DATA IN THIS EXERCISE START
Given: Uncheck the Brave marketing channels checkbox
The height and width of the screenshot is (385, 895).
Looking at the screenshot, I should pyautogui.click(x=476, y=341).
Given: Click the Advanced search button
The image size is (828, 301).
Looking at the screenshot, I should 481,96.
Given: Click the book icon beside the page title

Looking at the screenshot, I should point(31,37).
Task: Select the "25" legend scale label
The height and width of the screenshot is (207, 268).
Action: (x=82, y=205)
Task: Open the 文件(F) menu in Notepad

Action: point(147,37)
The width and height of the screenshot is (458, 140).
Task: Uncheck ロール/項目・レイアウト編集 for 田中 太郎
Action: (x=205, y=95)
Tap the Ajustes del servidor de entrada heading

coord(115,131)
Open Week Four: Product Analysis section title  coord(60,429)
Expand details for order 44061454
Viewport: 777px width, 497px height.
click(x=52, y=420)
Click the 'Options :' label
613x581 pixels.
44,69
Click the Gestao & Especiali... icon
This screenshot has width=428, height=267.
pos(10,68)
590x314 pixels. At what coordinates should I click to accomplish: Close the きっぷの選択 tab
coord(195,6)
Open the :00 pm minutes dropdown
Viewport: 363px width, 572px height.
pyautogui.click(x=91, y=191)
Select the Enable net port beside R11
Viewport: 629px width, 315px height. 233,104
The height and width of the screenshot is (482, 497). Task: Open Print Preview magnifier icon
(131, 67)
DATA IN THIS EXERCISE END
DATA IN THIS EXERCISE START
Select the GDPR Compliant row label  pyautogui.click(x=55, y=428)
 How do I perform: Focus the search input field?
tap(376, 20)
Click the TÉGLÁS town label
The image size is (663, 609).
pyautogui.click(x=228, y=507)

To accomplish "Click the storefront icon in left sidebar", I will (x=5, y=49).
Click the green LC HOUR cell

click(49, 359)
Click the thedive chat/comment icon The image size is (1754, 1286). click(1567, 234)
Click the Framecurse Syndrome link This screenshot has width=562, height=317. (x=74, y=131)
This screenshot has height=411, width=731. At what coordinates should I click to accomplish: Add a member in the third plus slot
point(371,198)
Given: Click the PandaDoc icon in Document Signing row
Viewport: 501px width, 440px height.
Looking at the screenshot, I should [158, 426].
DATA IN THIS EXERCISE END
DATA IN THIS EXERCISE START
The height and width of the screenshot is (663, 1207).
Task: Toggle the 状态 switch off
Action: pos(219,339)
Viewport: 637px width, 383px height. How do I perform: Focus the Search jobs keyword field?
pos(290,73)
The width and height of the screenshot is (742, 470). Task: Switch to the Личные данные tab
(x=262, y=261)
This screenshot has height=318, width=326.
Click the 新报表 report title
DATA IN THIS EXERCISE END
AIM OF THE TASK:
Take the listing above and repeat exactly the lines from the one containing "Given: Uncheck the" through the one containing "Given: Click the Advanced search button", both included.

TASK OUTPUT:
Given: Uncheck the Brave marketing channels checkbox
The height and width of the screenshot is (385, 895).
Looking at the screenshot, I should pyautogui.click(x=476, y=341).
Given: Click the Advanced search button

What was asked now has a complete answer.